EXERCISE DETAILS
Lay out the entries from the line containing "Open the 印刷セット navigation tab" through the line containing "pyautogui.click(x=1035, y=48)" as a JSON list of strings, one string per line, leaving out blank lines.

>> BEGIN

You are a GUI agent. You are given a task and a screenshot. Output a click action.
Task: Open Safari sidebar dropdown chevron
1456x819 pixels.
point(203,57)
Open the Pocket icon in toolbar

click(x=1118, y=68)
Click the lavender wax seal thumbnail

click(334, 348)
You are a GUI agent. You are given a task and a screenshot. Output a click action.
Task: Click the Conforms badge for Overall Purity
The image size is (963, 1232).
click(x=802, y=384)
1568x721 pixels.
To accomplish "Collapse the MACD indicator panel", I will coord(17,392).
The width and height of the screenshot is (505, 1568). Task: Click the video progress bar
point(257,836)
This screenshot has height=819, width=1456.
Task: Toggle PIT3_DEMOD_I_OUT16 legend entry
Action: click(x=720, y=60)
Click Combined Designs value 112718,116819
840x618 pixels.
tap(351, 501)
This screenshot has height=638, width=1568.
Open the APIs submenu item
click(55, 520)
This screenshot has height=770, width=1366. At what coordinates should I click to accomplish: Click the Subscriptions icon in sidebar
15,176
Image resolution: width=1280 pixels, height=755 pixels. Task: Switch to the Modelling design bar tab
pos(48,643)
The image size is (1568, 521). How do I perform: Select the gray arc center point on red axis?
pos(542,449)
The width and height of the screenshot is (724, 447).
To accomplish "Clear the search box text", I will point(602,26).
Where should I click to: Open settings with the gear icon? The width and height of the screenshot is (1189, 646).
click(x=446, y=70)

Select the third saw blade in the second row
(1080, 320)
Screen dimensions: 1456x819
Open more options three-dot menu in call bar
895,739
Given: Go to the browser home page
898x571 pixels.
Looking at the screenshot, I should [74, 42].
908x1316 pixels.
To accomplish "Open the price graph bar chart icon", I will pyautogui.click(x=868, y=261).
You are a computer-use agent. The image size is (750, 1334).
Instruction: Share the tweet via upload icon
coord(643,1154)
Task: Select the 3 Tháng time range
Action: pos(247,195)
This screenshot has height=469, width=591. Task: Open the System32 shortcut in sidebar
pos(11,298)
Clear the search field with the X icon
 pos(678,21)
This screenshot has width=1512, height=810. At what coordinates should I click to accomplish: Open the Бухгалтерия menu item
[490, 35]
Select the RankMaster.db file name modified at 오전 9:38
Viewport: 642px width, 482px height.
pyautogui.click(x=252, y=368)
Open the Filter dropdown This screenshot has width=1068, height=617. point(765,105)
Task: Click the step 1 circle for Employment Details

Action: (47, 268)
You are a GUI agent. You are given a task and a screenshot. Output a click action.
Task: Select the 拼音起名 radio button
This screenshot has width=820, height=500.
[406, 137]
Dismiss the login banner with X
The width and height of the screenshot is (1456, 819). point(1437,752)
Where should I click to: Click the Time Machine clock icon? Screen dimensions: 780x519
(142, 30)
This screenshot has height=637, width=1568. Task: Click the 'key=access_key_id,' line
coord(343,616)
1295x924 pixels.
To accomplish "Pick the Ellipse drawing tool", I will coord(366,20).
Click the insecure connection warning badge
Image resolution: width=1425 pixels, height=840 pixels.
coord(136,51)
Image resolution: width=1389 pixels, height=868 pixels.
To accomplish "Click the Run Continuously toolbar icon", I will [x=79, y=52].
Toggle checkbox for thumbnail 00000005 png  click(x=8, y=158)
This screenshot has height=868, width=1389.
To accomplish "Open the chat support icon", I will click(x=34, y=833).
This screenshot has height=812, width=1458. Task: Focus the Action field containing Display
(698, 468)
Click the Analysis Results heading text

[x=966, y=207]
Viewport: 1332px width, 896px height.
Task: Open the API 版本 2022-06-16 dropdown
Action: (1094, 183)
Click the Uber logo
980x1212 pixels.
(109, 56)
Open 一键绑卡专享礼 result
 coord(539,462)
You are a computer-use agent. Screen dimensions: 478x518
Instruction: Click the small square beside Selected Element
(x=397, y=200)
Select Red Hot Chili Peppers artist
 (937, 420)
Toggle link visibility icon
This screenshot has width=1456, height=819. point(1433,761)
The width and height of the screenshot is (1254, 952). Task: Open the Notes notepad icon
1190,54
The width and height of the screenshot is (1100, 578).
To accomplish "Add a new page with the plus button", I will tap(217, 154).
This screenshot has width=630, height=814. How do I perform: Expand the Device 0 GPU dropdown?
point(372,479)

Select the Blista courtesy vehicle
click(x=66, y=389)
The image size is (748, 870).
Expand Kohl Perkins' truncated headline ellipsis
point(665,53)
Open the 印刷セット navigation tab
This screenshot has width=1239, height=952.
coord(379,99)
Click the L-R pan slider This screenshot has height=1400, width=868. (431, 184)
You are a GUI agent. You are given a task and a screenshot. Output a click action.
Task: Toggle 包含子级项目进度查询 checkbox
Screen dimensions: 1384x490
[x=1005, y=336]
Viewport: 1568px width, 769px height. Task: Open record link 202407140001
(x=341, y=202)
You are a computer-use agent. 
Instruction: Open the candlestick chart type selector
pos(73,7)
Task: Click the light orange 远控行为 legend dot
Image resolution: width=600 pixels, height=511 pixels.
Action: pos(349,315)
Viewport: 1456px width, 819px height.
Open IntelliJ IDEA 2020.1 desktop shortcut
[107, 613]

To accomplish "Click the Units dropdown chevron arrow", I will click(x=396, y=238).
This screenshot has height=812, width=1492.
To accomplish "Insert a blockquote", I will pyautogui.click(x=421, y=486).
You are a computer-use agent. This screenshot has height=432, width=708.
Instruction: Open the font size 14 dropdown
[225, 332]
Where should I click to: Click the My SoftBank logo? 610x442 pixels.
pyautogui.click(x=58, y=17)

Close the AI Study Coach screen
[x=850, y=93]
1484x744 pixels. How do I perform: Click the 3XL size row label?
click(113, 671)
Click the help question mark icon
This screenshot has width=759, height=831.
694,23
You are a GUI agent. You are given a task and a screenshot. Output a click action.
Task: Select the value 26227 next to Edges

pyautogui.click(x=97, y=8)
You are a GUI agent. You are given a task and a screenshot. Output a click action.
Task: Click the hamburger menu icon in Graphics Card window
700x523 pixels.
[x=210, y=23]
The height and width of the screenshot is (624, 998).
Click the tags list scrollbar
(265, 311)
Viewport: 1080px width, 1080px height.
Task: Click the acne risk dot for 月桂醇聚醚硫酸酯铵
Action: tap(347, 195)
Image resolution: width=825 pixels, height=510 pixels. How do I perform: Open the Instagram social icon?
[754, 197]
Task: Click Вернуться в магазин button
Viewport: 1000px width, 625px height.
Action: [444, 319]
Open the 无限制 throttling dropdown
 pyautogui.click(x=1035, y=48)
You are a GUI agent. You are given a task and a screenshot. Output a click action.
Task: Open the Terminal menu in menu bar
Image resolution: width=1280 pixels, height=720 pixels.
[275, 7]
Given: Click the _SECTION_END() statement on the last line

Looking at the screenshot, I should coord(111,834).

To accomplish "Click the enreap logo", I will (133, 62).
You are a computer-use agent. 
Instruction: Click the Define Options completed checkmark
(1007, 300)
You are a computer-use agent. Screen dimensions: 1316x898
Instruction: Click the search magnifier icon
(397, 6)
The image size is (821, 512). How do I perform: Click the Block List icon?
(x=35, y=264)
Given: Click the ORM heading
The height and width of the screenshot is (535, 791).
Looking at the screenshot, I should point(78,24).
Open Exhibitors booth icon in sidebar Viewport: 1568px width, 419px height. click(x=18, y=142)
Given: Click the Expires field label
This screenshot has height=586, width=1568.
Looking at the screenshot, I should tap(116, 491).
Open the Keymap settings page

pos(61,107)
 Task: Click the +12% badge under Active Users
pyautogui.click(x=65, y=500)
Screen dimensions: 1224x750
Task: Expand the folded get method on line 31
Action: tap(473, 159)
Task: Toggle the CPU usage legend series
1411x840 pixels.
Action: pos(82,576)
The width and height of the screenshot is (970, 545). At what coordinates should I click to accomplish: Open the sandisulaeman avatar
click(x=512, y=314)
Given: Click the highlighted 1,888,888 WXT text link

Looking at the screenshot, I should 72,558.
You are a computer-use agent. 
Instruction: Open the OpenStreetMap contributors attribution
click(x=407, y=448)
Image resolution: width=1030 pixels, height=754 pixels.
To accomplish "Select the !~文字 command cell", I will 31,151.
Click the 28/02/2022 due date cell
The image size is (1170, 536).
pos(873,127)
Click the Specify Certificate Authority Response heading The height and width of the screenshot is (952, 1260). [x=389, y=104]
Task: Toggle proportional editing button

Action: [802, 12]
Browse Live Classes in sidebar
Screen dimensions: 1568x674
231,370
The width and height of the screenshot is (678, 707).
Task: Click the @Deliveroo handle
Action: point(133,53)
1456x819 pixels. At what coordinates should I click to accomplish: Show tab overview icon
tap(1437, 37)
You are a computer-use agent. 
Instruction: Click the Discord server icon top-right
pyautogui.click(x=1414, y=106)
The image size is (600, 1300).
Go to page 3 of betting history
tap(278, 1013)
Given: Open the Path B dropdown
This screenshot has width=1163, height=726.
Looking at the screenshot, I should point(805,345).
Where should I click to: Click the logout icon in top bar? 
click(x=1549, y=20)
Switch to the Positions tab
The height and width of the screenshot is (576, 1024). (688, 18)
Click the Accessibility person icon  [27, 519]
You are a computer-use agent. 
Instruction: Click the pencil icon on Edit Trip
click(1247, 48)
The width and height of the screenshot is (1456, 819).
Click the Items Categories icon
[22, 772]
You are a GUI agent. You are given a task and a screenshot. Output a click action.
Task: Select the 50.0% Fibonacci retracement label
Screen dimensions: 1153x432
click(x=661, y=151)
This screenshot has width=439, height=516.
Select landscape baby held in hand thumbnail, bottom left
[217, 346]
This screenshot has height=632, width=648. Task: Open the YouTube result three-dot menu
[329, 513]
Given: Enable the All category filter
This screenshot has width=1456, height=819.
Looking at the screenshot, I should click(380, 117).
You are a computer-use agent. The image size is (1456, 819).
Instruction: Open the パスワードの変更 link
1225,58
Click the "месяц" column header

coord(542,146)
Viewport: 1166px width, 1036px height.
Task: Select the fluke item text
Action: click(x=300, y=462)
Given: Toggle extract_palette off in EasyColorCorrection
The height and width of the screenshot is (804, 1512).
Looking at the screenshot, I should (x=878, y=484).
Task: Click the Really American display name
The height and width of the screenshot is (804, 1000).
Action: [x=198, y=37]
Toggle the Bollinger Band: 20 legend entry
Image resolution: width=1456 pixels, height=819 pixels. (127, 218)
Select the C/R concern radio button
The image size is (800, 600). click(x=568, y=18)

>> END

ANSWER FOR THE TASK
[
  "Open the 印刷セット navigation tab",
  "This screenshot has width=1239, height=952.",
  "coord(379,99)",
  "Click the L-R pan slider This screenshot has height=1400, width=868. (431, 184)",
  "You are a GUI agent. You are given a task and a screenshot. Output a click action.",
  "Task: Toggle 包含子级项目进度查询 checkbox",
  "Screen dimensions: 1384x490",
  "[x=1005, y=336]",
  "Viewport: 1568px width, 769px height. Task: Open record link 202407140001",
  "(x=341, y=202)",
  "You are a computer-use agent. ",
  "Instruction: Open the candlestick chart type selector",
  "pos(73,7)",
  "Task: Click the light orange 远控行为 legend dot",
  "Image resolution: width=600 pixels, height=511 pixels.",
  "Action: pos(349,315)",
  "Viewport: 1456px width, 819px height.",
  "Open IntelliJ IDEA 2020.1 desktop shortcut",
  "[107, 613]",
  "To accomplish \"Click the Units dropdown chevron arrow\", I will click(x=396, y=238).",
  "This screenshot has height=812, width=1492.",
  "To accomplish \"Insert a blockquote\", I will pyautogui.click(x=421, y=486).",
  "You are a computer-use agent. This screenshot has height=432, width=708.",
  "Instruction: Open the font size 14 dropdown",
  "[225, 332]",
  "Where should I click to: Click the My SoftBank logo? 610x442 pixels.",
  "pyautogui.click(x=58, y=17)",
  "Close the AI Study Coach screen",
  "[x=850, y=93]",
  "1484x744 pixels. How do I perform: Click the 3XL size row label?",
  "click(113, 671)",
  "Click the help question mark icon",
  "This screenshot has width=759, height=831.",
  "694,23",
  "You are a GUI agent. You are given a task and a screenshot. Output a click action.",
  "Task: Select the value 26227 next to Edges",
  "pyautogui.click(x=97, y=8)",
  "You are a GUI agent. You are given a task and a screenshot. Output a click action.",
  "Task: Click the hamburger menu icon in Graphics Card window",
  "700x523 pixels.",
  "[x=210, y=23]",
  "The height and width of the screenshot is (624, 998).",
  "Click the tags list scrollbar",
  "(265, 311)",
  "Viewport: 1080px width, 1080px height.",
  "Task: Click the acne risk dot for 月桂醇聚醚硫酸酯铵",
  "Action: tap(347, 195)",
  "Image resolution: width=825 pixels, height=510 pixels. How do I perform: Open the Instagram social icon?",
  "[754, 197]",
  "Task: Click Вернуться в магазин button",
  "Viewport: 1000px width, 625px height.",
  "Action: [444, 319]",
  "Open the 无限制 throttling dropdown",
  " pyautogui.click(x=1035, y=48)"
]